Emotions that we may label as unpleasant can also be destructive to our health.
Take cynicism, for example. A 2014 study published in the journal Neurology linked higher levels of cynicism—a general distrust of people and their motives—later in life to a greater risk of developing dementia; the findings accounted for many other risk factors such as age, sex, smoking, and heart health.
Cynicism may hurt your heart, too. A 2009 study in the journal Circulation collected data from more than 97,000 women and found that the most cynical participants were more likely to have heart disease. The study also noted that the women who were more pessimistic had a higher chance of dying throughout the study than those who were more optimistic.
Your Brain on Positivity
All of this information isn’t meant to feed any negativity, but rather can help us understand why we may easily get stuck in negative loops and find them so difficult to escape. The good news is that we can train our brains to be more positive and improve our health in the process.
The first step is simply being aware that our brains work this way; it’s helpful to know that you’re more sensitive to negative stimuli from your environment and tend to lock onto it. In “The Power of Bad,” co-author Roy Baumeister says that the bulk of their research into the negativity bias shows that bad things have two, three, or four times the impact of good things. He uses the example of a relationship to demonstrate his point: If you have done something to annoy your spouse and want to make it up to them, you will have to do three or perhaps four nice things just to come out even.
Change the Focus
The next time you notice yourself stewing over a passing comment from a friend or fixating on the latest catastrophic news story, tell yourself you need to look for some more positive news. Go outside for a walk or listen to some of your favorite music. Do something you know makes you feel good. Changing your environment and stimulus is hugely helpful and will pull you out of the cycle you may be stuck in.
This may seem difficult to believe right now, but there are all kinds of wonderful things happening in the world; you may just not be hearing about them. Bad news dominates the airwaves, but positive stories are out there; you just have to work a little harder to find them. I’ve been inviting the Good News Network into my inbox for years for this very reason. The Epoch Times Inspired section offers another uplifting source.
Another way to foster a more positive mindset, suggested by the authors of “The Power of Bad,” is a gratitude journal to counteract our inclination toward gloom and doom. Seeking out, focusing on, and writing daily about the positive aspects of our lives is an excellent way to foster positivity and can help rewire the brain away from our negative tendencies.

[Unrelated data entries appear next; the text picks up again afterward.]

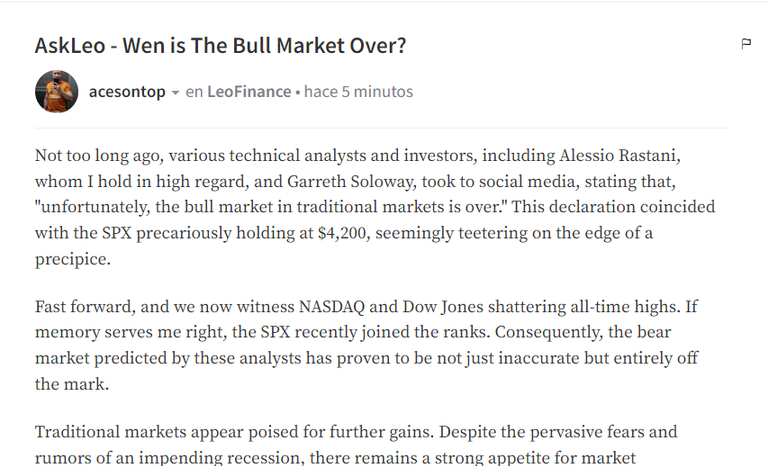The image size is (768, 466).
Task: Open the acesontop author profile link
Action: tap(127, 92)
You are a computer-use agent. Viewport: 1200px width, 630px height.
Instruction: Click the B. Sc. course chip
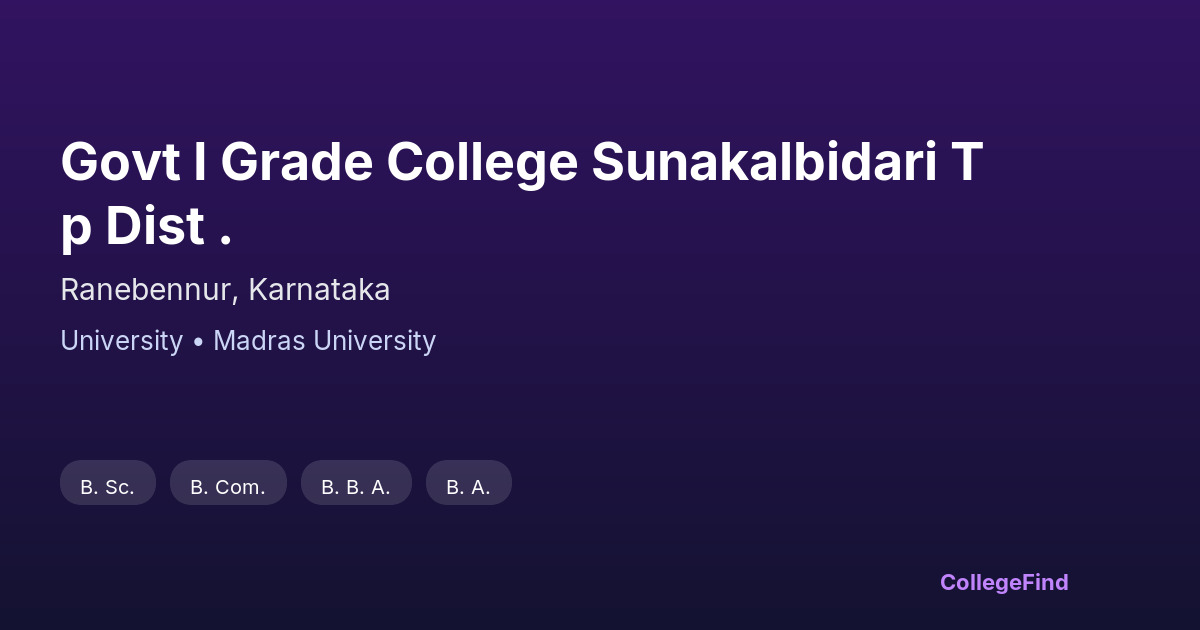108,487
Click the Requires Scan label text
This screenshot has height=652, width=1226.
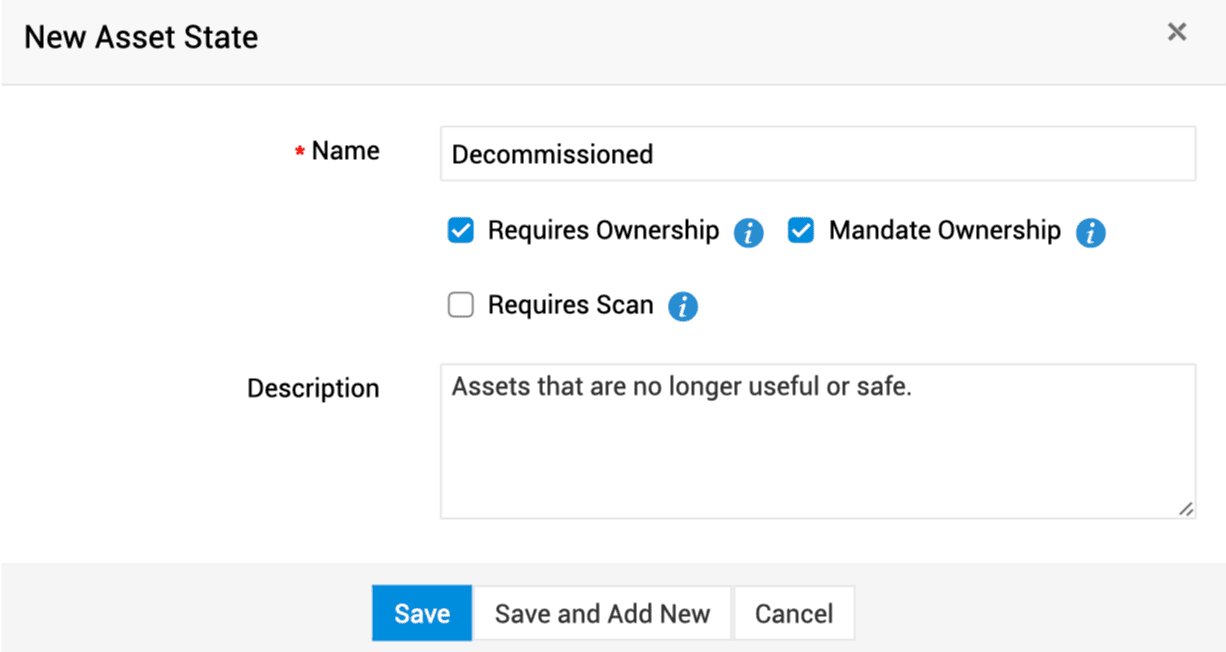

Instinctively, we know that negative things don’t feel good and positive ones do. We can feel the effects when watching news footage about wars or natural disasters. These are extreme examples, but even minor negative events can penetrate our psyche and dominate our mood, taking up valuable space in our hearts and minds. And this is where all that mindfulness comes in. There is beauty, love, and joy in most of our lives; we only need to identify it, focus on it, and cultivate it.
For me, everyday positive moments are:
- An unsolicited hug from one of my children
- Watching birds at the feeders
- Petting the cat
- Tending to the plants in my garden
These things make me joyful and feed my heart. As a result, I try to make time for them every day, and I consider them a vital part of my health care regimen.
It’s worth taking some time to think about what brings you joy and to make time for those things as often as you can. The activities that make you happier and healthier combat the negativity competing for your energy and attention. If we all took the time to do more positive things that bring us joy, it could not only benefit our lives, but also help our brains see the world as a happier, more positive place.